## Tasks and exercises
a) From the text on Chloronia gloriosoi, list every country where the species is found.
b) Duplicate the part of the text on Chloronia gloriosoi starting with "Chloronia gloriosoi is" and going on through "April to July.".
c) Using the text on Chloronia gloriosoi, decide whether each statement agrees with it. Answer yes or no for each, and quote the words that decide it.
(i) Adults of Chloronia gloriosoi are found only from April to July.
(ii) Chloronia gloriosoi is most similar to C. mirifica.
(iii) Michael J. Glorioso died in 1980.

## Text
[Start of Attachment]
Chloronia gloriosoi

Scientific classification
- Kingdom: Animalia
- Phylum: Arthropoda
- Clade: Pancrustacea
- Class: Insecta
- Order: Megaloptera
- Family: Corydalidae
- Genus: Chloronia
- Species: C. gloriosoi
- Binomial name: Chloronia gloriosoi Penny & Flint, 1982

= Chloronia gloriosoi =

- Authority: Penny & Flint, 1982

Species of dobsonfly

Chloronia gloriosoi is a species of dobsonfly found in Colombia, Costa Rica, Nicaragua, and Panama.

== Description ==
This species is most similar to C. mexicana, which is likely the closest relative. They both have three sets of spinous setae on the ninth and tenth tergite and also the bilobate ninth sternites. It is also quite similar to C. mirifica because of the simple and elongate 10th tergites. The The length of the forewing in the male is 39–45 mm and 42–44 mm in the female. It does not seem to vary much in color or size.

== Biology ==
It was originally found in Fortuna in northern Panama, which is a wet forested place located 1050 m a.s.l. on the western slope of the Cordillera Central, a part of the Andes Mountains. Fortuna is usually not particularly seasonal, but despite this, the adults of Chloronia gloriosoi are only found from April to July.

== Etymology ==
The specific epithet is a tribute to Mr. Michael J. Glorioso whom the authors described as "a most promising student of Megaloptera". He died suddenly in 1980, two years prior to the description of this species.
[End of Attachment]
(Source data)
[Start of Attachment]
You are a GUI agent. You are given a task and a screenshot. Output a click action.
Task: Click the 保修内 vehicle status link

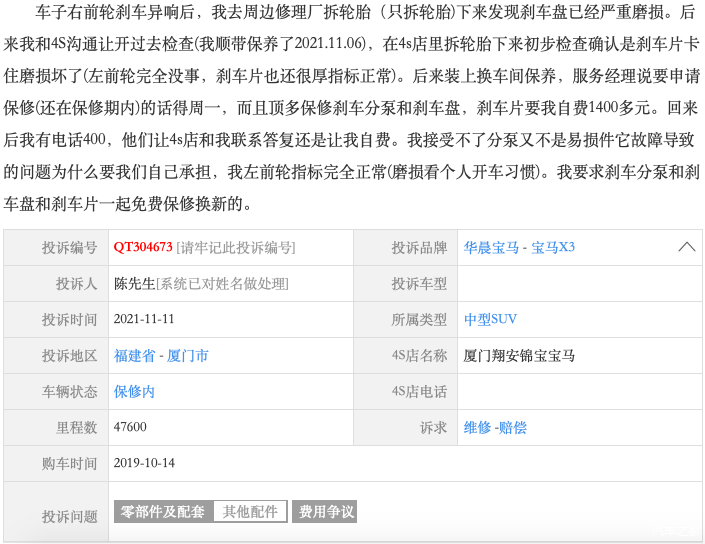click(134, 391)
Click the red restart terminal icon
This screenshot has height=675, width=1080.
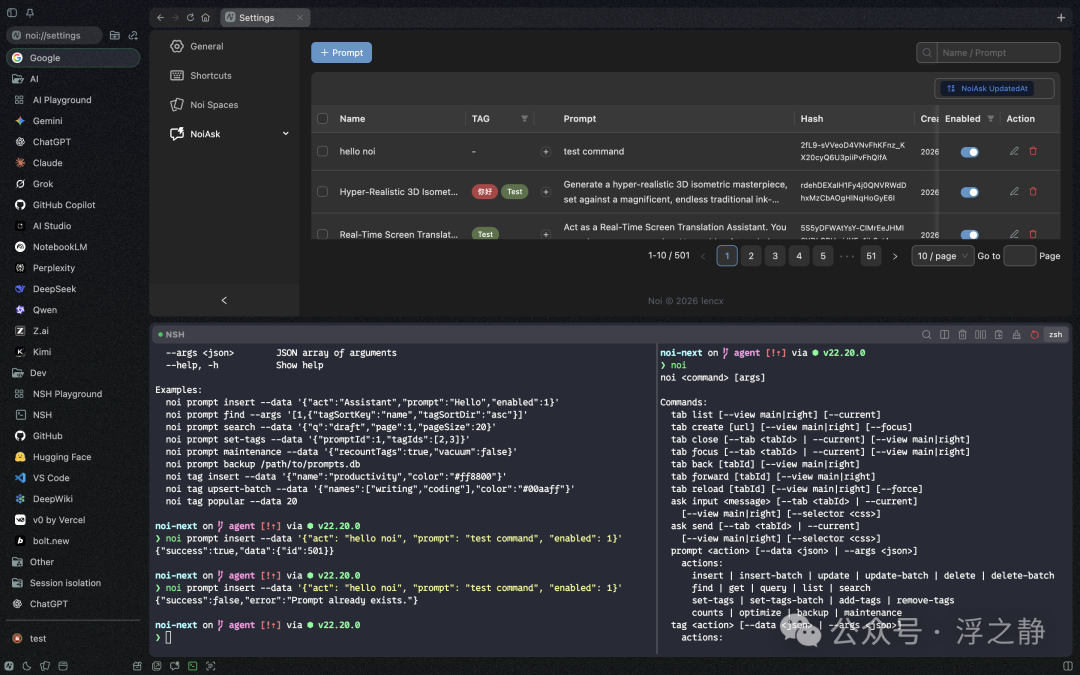tap(1034, 335)
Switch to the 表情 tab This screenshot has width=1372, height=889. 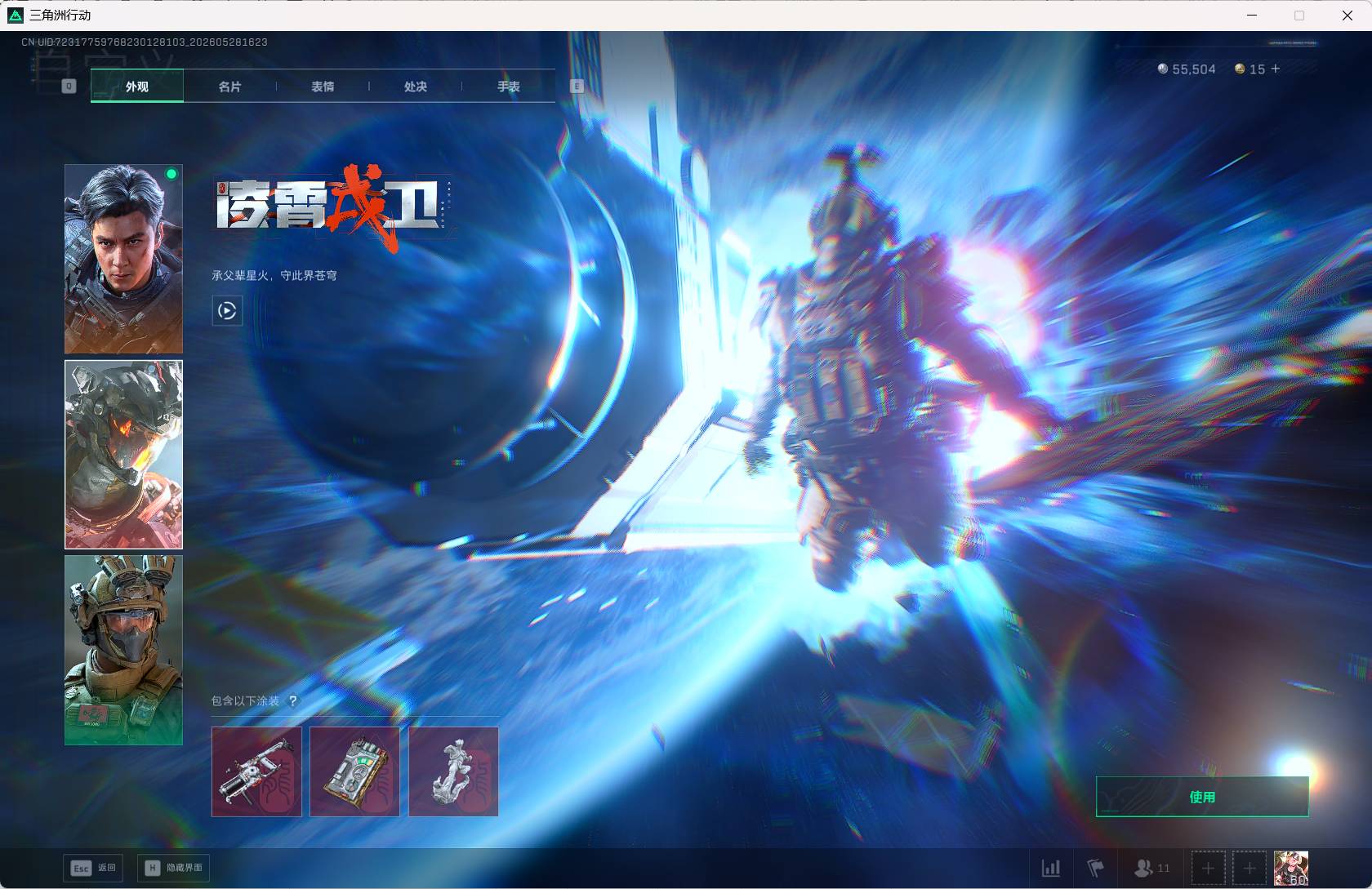(323, 86)
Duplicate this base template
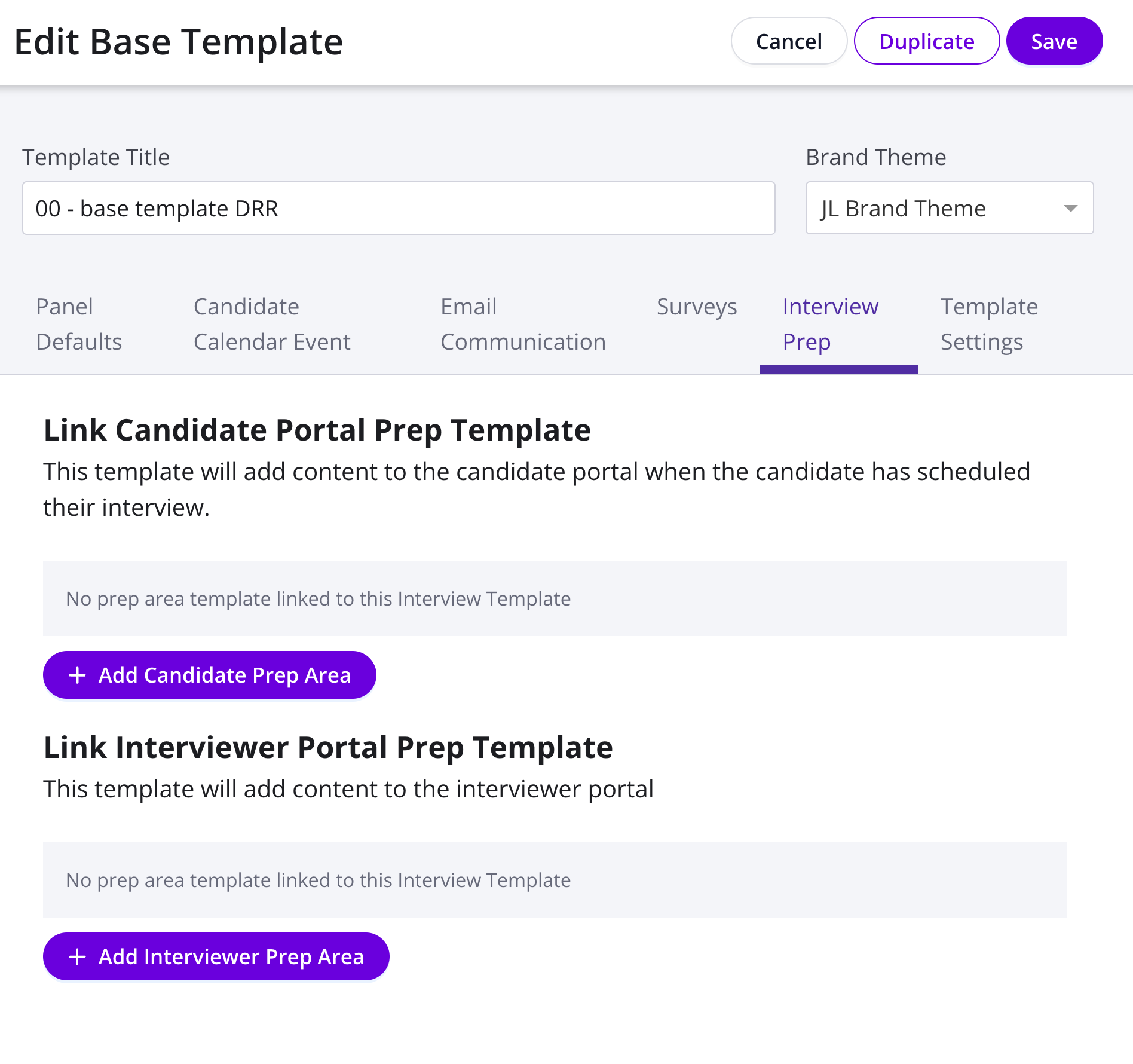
[End of Attachment]
## Your written answers
a) Colombia, Costa Rica, Nicaragua, Panama

b)
Chloronia gloriosoi is a species of dobsonfly found in Colombia, Costa Rica, Nicaragua, and Panama.

== Description ==
This species is most similar to C. mexicana, which is likely the closest relative. They both have three sets of spinous setae on the ninth and tenth tergite and also the bilobate ninth sternites. It is also quite similar to C. mirifica because of the simple and elongate 10th tergites. The The length of the forewing in the male is 39–45 mm and 42–44 mm in the female. It does not seem to vary much in color or size.

== Biology ==
It was originally found in Fortuna in northern Panama, which is a wet forested place located 1050 m a.s.l. on the western slope of the Cordillera Central, a part of the Andes Mountains. Fortuna is usually not particularly seasonal, but despite this, the adults of Chloronia gloriosoi are only found from April to July.

c)
(i) Yes: "the adults of Chloronia gloriosoi are only found from April to July."
(ii) No: "This species is most similar to C. mexicana, which is likely the closest relative."
(iii) Yes: "He died suddenly in 1980, two years prior to the description of this species."